Você já pensou que parte da explicação para a sua ansiedade poderia estar na sua genética? Um estudo recente da Universidade de Barcelona reforça que sim. Os pesquisadores identificaram uma rede de 19 genes que pode contribuir para maior vulnerabilidade à ansiedade, depressão, irritabilidade e neuroticismo, característica ligada a maior tendência a sentir preocupação, insegurança e emoções negativas diante do estresse.
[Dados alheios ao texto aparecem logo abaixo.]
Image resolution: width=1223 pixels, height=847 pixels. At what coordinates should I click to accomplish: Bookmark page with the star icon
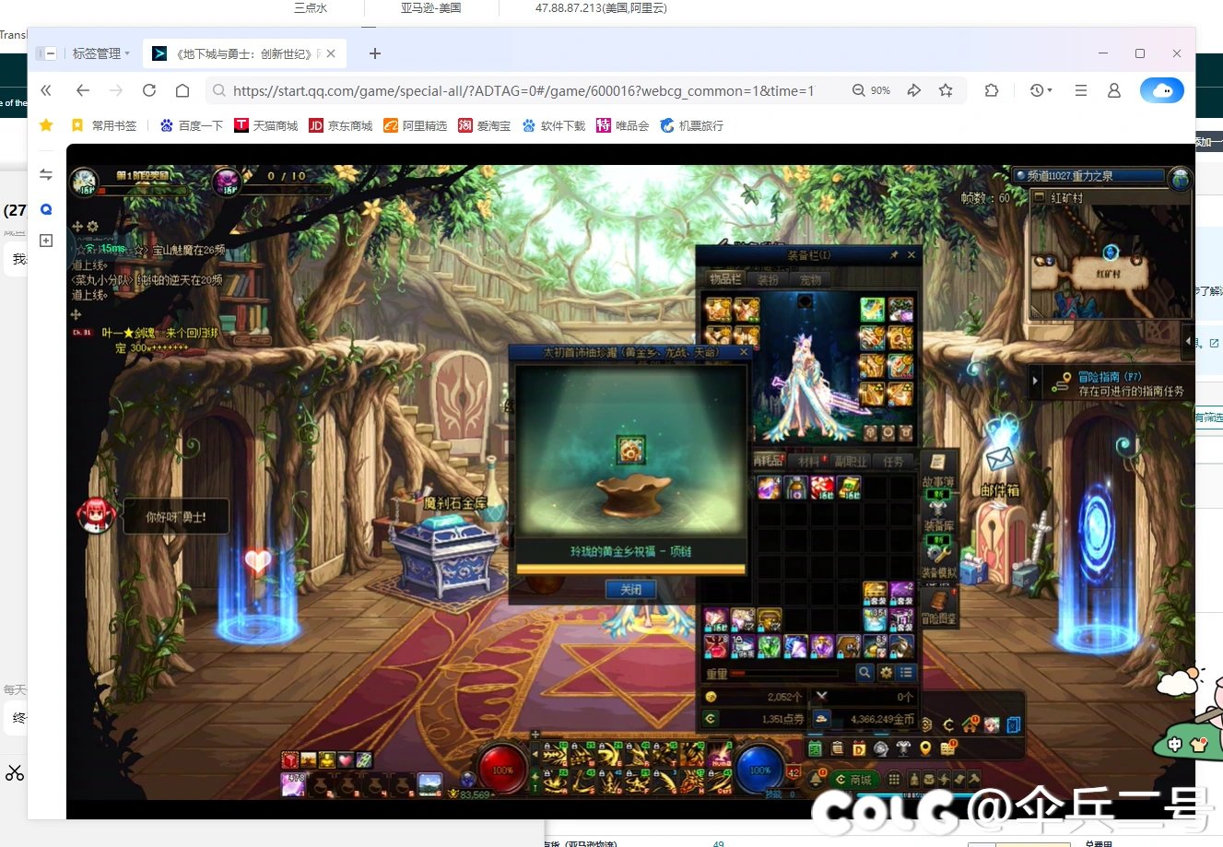click(946, 90)
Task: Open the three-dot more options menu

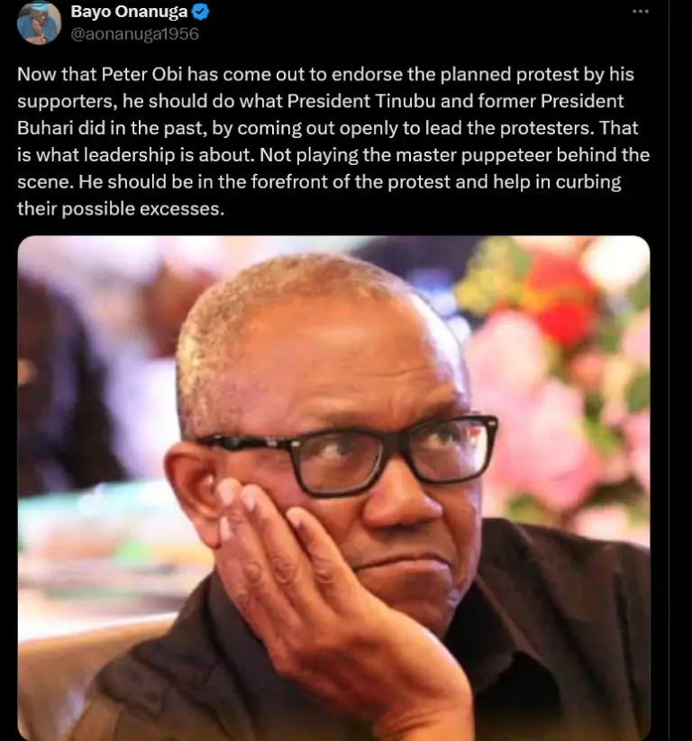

Mas predisposição genética não significa estar condenado a ser ansioso. Ela ajuda a explicar por que algumas pessoas podem reagir com mais intensidade diante de situações parecidas. Duas pessoas podem enfrentar a mesma cobrança, o mesmo domingo e a mesma segunda-feira, mas não sentir o mesmo impacto. A predisposição não determina o desfecho, ela aumenta uma sensibilidade que, somada ao perfeccionismo, à tentativa de controle e ao ambiente, pode deixar o sistema de alerta mais fácil de ser acionado.
Você está voltando para casa depois de um almoço ensolarado e sua cabeça já traçou a rota para o trabalho. Começa uma dor no peito e vem a dúvida: será que comi alguma coisa que não caiu bem? O desconforto aumenta justamente enquanto a digestão vai chegando ao fim. De repente, você já está numa reunião que ainda nem aconteceu, os memes começaram a chegar no grupo de whatsapp do trabalho e a sua mente já despertou com um alarme que só vai tocar amanhã às 5h da manhã.
É a chamada ansiedade de domingo, conhecida também como Sunday Scaries.